Wednesday, 25 March 2015

Why I'm not a Marxist or a 'cold-hearted' Keynesian

As a sort of part II to my earlier post, which you can find here, I will now address one of the marxists with whom I engaged in a few discussions over twitter - he is guilty of great ignorance in regard to the monetary system (double-entry bookkeeping) and operational reality.
But with the claims he makes in this article, it seems to me that he is either really uninformed or deliberately engaging in strawman tactics.
I replied to him, saying: The economic downturn of the 70’s is NOT the fault of Keynesian policies. Quite strange to hear a Marxist arguing that governments caused stagflation whilst pursuing full employment aims. I then gave him a relevant paragraph from Bill Mitchell's article here.
Surprisingly then, he replied I think you misunderstood me: I said Keynesian policies caused the stagflation of the 1970s, not the depression of the 1970s. Although you don’t make a distinction, I do. In any case, monetarism is only a variant of Keynesianism.
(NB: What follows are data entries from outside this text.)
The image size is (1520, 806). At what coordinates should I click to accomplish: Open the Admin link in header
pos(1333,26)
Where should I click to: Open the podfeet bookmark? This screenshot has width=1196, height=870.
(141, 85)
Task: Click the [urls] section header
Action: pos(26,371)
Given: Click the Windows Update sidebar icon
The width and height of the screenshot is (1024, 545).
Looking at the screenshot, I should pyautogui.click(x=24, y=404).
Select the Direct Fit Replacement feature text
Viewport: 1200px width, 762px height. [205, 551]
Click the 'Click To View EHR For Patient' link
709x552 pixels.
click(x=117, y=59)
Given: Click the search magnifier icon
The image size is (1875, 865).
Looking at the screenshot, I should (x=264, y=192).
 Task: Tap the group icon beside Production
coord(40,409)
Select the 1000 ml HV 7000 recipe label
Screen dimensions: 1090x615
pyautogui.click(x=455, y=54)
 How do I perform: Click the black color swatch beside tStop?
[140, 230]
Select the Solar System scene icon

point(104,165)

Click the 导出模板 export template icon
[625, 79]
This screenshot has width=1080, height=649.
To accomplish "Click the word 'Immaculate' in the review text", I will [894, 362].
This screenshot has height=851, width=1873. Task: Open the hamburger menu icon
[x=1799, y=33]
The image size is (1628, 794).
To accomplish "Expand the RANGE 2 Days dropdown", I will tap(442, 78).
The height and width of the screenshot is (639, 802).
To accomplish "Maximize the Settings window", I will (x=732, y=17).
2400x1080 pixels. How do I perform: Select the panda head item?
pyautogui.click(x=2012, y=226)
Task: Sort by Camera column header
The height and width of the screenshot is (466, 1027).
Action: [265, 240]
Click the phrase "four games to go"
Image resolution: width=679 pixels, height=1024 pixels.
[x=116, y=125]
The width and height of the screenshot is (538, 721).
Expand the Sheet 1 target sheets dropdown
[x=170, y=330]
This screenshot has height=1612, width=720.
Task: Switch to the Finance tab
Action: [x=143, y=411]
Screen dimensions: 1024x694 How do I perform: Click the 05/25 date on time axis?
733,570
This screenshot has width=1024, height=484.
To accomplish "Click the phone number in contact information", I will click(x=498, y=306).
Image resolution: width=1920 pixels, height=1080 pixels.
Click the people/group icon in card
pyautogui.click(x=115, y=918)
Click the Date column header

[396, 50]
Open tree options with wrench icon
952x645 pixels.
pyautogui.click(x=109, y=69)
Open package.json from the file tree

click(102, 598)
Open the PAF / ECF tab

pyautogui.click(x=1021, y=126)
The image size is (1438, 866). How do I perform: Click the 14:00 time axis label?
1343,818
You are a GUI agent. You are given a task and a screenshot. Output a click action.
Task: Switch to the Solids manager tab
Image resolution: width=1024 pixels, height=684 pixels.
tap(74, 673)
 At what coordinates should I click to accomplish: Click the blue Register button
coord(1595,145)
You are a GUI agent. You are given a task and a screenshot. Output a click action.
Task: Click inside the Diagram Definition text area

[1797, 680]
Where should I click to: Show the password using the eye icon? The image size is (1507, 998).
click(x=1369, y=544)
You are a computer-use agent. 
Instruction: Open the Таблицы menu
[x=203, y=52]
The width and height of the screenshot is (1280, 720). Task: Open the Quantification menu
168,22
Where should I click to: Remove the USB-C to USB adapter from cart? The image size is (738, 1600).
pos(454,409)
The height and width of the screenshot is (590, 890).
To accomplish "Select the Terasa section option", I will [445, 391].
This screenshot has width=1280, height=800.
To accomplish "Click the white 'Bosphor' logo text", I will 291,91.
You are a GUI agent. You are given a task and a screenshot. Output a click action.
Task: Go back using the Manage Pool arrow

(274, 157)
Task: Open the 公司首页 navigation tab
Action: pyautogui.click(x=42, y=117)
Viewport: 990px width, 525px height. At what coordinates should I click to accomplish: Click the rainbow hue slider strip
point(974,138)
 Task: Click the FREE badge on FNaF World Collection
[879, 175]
My reaction to that was this: That is also untrue. Supply side inflation is NOT the fault of keynesian policies. Again, a neoliberal would make such a false claim, not a socialist/marxist. Alternatively, a nr of government buffer stock policies were being scrapped around the same time. Monetarism is NOT a variant of what Keynes suggested for governments to do. Monetarism is an invention of the corrupt establishment that used exogenous factors (of geopolitical nature) to sabotage the New Deal legacy of post-WW2 – it’s a travesty, just like modern-day republicanism is a travesty of its original ideology, just like modern-day labor is a travesty of what it once was.
I’m all in favor of exposing strawman arguments when I see them made, regardless of the side who makes them.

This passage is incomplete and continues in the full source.